До роты было не больше километра. Минут через двадцать мы уже были на месте.
Рота занимала оборону на «пятачке», по берегу, при впадении Тулоксы в Ладожское озеро. Здесь мы увидели такую картину: на той стороне, на пологом песчаном берегу загорало до тридцати или сорока женщин, столько же плескалось в озере и в реке. Полупьяные или совсем пьяные, они на ломаном русском языке горланили неприличные песни. Некоторые из них заплывали к нашему берегу, высовывались из воды, зазывали краснофлотцев на тот берег.
Три станковых пулемёта с разных концов нашего берега дали вверх несколько коротких очередей, и на той стороне такое поднялось: с воем и плачем, толкая друг друга, падая и поднимаясь, купальщицы бросились бежать в лес, оставив на берегу и свою одежду, и махровые полосатые и клетчатые полотенца, и патефон с заведённой пластинкой…
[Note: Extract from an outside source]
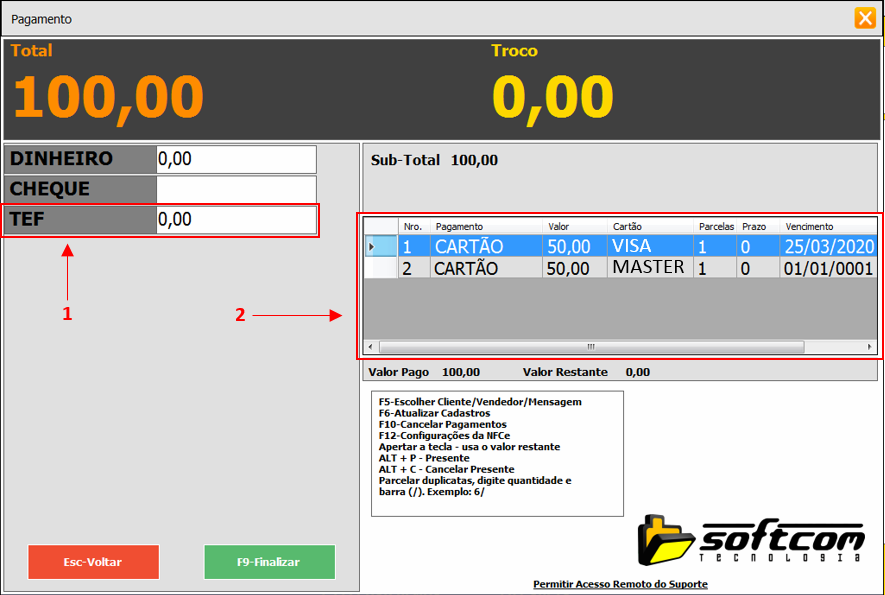The image size is (885, 595).
Task: Select the VISA card payment row
Action: pos(650,246)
Весь день и вечер я и Воронин провели на берегу, побывали ещё в третьей роте. Чего только не придумывали гитлеровцы, чтобы деморализовать наших бойцов! Автоматы-пистолеты тогда для многих ещё были новостью, и они, ведя беспорядочную стрельбу разрывными пулями, дающими двойной звук, создавали видимость «окружения». Широко они использовали ракеты и выпускали их десятками, всех цветов и с разных мест. Очень часто то тут, то там гитлеровцы во всё горло начинали орать «Аля-ля-ля», делая вид, что идут в атаку, форсируют реку. Порой с той стороны метали гранаты. Но спокойствием отвечал наш берег.
В двенадцатом часу ночи мы вернулись на командный пункт батальона. Аппетит у меня был волчий. Основательно проголодался и Воронин. В землянке мерцала коптилка, в глубине землянки за полевым телефоном сидел связист и всё вызывал «помидору», и Воронин, крикнув Никиту Свернигора, с удовольствием потёр руки, сказал:
— Поедим же сейчас огурчиков! Жаль, что нет помидоров. Салатик бы сделали…
Зашуршала плащ-палатка, и в землянку просунулась голова часового.
— А Свернигора нет, товарищ капитан. Как с обеда ушёл, так и не приходил ещё. Не знаем, что даже подумать. Может быть, кока разбудить, ужинать, наверное, хотите?